News > Five hours at five galleries

Five hours at five galleries

503.t2.jpg

Triinu Soikmets, gallerist and curator at Haus Gallery

Would you like to be up to date with contemporary art but there are too many places this could be seen at? Would you like to understand what you are looking at better, but conceptual art works and deep philosophical wall texts make your head ache? There is a solution for this problem – a number of galleries can be visited in one night within the framework of Tallinn Tuesdays, in which artists and gallerists introduce their exhibitions, and in a few cases they are also accompanied by musicians.

On the picture: Niña Yhared, "Via Baltic" at Okapi Gallery. Photo: Kadi-Ell Tähiste

This time, the gallery night of Tallinn Tuesdays, which took place on 28 March, had an especially closely connection to music since it was a part of the art program of Tallinn Music Week. The symbiosis between different fields of art and culture is becoming more of a tradition, and so the music festival has joined forces with the developers of modern art by bringing visual arts closer to music friends and vice versa. Art is also being brought closer to the audience in a practical sense – the format of gallery night allows one to take a tour right after the end of the work day, and to go to many galleries at once with an optimal route, which remain open longer than usual that night.

The exhibition program of gallery night included the projects, group and personal exhibitions of Estonian and international artists. When one exhibition was closed within the framework of the programme at Haus Gallery, then the next one was already opened at Okapi Gallery, and in both cases, the artists were giving explanations, one in human language and other in body language. At Estonian Academy of Arts Gallery and at Temnikova & Kasela Gallery, the explanations about group exhibitions were given by gallerists, and at the last staging point, i.e. the Vaal Gallery, no one was explaining anything anymore, if not to consider the remarkable power of explanation of music and noise instruments.

Even though the basis of file curation and reading were not officially published, it seemed that the places were connected, either deliberately or accidentally, by a socio-political spine, a need to say something in social topics. The program started with the ambiguous national romantic exhibition of Mall Nukke “TriColorGames”, where it became clear that a much deeper meaning can be hidden behind technically perfect and beautiful paintings, which amongst everything else touches the painful memory of history and humane topics. This was seconded by Mexican artist Niña Yhared’s exhibition introducing the project “Via Baltic”, in which the artist residing in Vilnius examines the Baltic Way and questions about ethnicity, migration, freedom and borders.

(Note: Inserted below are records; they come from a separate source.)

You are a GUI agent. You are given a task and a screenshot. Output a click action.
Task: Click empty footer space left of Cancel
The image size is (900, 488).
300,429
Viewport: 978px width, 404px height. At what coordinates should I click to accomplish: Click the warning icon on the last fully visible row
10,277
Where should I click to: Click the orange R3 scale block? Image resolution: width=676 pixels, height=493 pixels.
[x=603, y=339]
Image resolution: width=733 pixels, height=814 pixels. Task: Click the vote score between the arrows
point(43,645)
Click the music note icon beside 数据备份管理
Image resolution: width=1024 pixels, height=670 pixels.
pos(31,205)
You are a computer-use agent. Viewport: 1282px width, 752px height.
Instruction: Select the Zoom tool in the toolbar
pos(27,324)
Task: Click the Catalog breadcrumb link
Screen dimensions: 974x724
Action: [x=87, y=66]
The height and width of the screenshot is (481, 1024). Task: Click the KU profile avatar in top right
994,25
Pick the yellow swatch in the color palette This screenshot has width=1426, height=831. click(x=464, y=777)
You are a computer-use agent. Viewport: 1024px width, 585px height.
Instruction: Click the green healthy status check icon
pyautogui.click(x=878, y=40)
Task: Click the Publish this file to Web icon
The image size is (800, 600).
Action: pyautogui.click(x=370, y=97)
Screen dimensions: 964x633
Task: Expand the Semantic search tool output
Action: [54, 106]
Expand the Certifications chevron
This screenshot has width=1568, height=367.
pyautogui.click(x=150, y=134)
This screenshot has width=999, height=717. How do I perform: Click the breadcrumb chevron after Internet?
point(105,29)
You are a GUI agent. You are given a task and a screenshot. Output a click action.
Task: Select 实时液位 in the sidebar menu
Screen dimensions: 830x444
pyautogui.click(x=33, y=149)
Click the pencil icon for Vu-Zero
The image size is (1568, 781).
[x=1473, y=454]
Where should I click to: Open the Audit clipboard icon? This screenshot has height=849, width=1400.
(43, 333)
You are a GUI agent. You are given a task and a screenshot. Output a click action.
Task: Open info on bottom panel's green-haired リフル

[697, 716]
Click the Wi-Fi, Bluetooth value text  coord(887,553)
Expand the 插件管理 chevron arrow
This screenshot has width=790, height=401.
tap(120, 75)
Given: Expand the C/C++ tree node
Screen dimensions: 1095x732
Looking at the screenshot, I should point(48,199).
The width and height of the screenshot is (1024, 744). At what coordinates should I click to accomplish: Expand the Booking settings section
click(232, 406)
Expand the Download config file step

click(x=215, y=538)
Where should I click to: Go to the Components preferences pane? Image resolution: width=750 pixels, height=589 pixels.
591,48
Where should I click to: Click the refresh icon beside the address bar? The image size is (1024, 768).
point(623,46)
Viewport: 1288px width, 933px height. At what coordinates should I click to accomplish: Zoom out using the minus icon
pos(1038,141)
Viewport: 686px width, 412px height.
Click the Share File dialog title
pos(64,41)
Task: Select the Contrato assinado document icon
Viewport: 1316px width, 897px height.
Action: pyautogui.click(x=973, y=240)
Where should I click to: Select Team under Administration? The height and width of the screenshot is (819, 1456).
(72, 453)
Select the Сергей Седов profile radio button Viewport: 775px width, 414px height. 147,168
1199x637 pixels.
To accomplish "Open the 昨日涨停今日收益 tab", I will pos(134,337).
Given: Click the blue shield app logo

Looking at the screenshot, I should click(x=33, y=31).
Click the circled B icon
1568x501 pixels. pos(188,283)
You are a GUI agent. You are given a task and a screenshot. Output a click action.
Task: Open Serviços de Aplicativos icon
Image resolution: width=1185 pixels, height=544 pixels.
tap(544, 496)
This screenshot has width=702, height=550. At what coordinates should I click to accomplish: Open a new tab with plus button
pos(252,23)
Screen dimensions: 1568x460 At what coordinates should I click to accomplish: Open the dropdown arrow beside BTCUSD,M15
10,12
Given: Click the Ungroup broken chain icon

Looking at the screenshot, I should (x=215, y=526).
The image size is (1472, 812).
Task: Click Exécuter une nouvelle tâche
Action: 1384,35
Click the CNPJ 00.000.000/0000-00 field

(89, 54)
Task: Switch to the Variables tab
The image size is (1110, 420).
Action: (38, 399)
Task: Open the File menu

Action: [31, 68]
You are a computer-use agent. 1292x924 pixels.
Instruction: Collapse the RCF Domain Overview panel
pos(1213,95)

The artist opened the particular exhibition with an interactive performance, in the framework of which she sat in the bathtub naked, covered by only hair and a lily, curled up as she let the audience cover her with sugar. It could have been possible to keep watching the artist, who had slowly started to move herself in the sugar in the background of electronic live music and video projection, if the time to go to the other destination had not come - to the exhibition of USA artist duo OGH (Paige Früchtnicht and Greg Ponchak) “Zones of Indistinction”. The minimalist exposition, coded with cyphers, exposed the artists’ attempt to live in a way, which would correspond to the set procedure, but at the same time would be free of them, in a way in which the only rule would be to ignore rules.

If one part of this paradoxical exhibition was the network almost imitating prison bars, which closed entrances from one exhibition hall to another, then the next staging point talked about cityscape, and the walls were covered by a sonic installation reminding of the public transportation map, made of aluminium, bronze and ribbons. The keyword of the international group exhibition curated by Oleg Frolov “Euroland”, was the participating artists’ interest in the relation between society and physical room and their interpretation, it was possible to see Tõnis Vint’s utopian-urban graphics from decades ago as well as the video works of the representative of younger generation, Leopold Kessler, about the picnic of the dogs in the midst of the “first Tallinn”.

There was not a lot of talking in the fifth and final gallery, as mentioned above. Instead of that, Kristiina and Lauri Sillak were making music, with the first presenting Bach on the violin and the latter interrupting her with handy tools – exactly how the random elements of pop art interrupt the grandiose baroque portraits of Laurentsius. The question about the artist’s critics towards bourgeoisie definitely deserved more attention, but in this case, if four intense hours spent in four different galleries is behind us, the visitor has the complete right to just enjoy the beautiful music as well as the chocolate truffles spiced with chili served at the gallery.